Having the right mindset

  • Be aware of your negative self-talk.
  • Maintain a “deceptive brain message” thought log.
  • Assess your feelings
    • Locate the real source of and address your feeling(s).
    • Include how you feel in your DBM log.
  • A few common deceptive brain messages that can hinder success:
    • I’m not good enough.
    • I should have/I shouldn’t have.
    • I’m crazy/I’m a sick person.
    • I’m a bad person/I’m not as good as…
    • I don’t matter/Everyone else is more important than me.
    • I have no control.
    • I am unlovable/No one likes me/I will be alone forever.
    • All of my worth is in taking care of others/all I’m good for is…
    • I don’t deserve to be happy—I deserve to suffer or be punished.
    • I have an urge to escape reality/crave something that is not good for me or my goals.

Food and Mood Management

  • “Healthy” food helps to stabilize our moods.  A well balanced diet can lower our blood sugar, blood pressure and reduce levels of cortisol…the stress hormone.
  • Elevated cortisol levels are present in chronic stress, sleep deprivation and depression.  Cortisol can also increase the activity of the enzymes that are responsible for laying down belly fat (BMI). 
  • Omega-3s can reduce cortisol levels. An inadequate intake of Omega-3s can have a profound effect on one’s mood.  Marine-derived sources have been shown to improve symptoms of depression.  Salmon and other types of fish are excellent sources of Omega-3s.
  • According to researchers, 75% of overeating is caused by our emotions. Therefore, dealing with emotions appropriately is ESSENTIAL.
  • Focusing our mental energy on food distracts us from facing our feelings.

Understanding the relationship between eating habits and your emotions

Am I an Emotional Eater?

  • Do you eat more when you’re feeling stressed?
  • Do you eat when you’re not hungry or when you’re full?
  • Do you eat to feel better (to calm and soothe yourself when you’re sad, mad, bored, anxious, etc.)?
  • Do you reward yourself with food?
  • Do you regularly eat until you are uncomfortable?
  • Do you feel powerless or out of control around food? If so, chances are you’re riding an emotional roller coaster

Food is necessary to maintain life. Food also has a social status: it is connected with our concept as a social being.  As humans evolved beyond eating to just survive, our relationship with food changed from necessity to pleasurable necessity.

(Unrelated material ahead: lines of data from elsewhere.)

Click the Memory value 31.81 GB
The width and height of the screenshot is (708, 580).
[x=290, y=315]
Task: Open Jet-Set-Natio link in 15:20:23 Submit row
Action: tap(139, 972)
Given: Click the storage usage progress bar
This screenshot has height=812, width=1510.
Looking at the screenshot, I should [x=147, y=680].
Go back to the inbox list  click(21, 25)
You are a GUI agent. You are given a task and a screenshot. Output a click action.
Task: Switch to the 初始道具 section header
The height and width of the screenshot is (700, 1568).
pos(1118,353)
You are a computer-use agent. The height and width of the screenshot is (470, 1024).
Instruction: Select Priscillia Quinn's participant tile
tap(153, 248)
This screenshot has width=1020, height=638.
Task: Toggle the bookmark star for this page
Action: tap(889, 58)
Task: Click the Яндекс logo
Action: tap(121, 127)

  • Many high calorie-fat-sugar-salt foods offer little nutrients, but we have learned to associate taste with the expectation of an elevated mood. 
  • Research demonstrates that the brain releases b-endorphins, a natural pleasure chemical, when we eat our favorite foods.  For some people that might be ice cream, for others…enchiladas.  
  • The brain does not care what we eat, only that we LOVE TO EAT IT. As such, a relationship develops that often runs opposite of our health goals.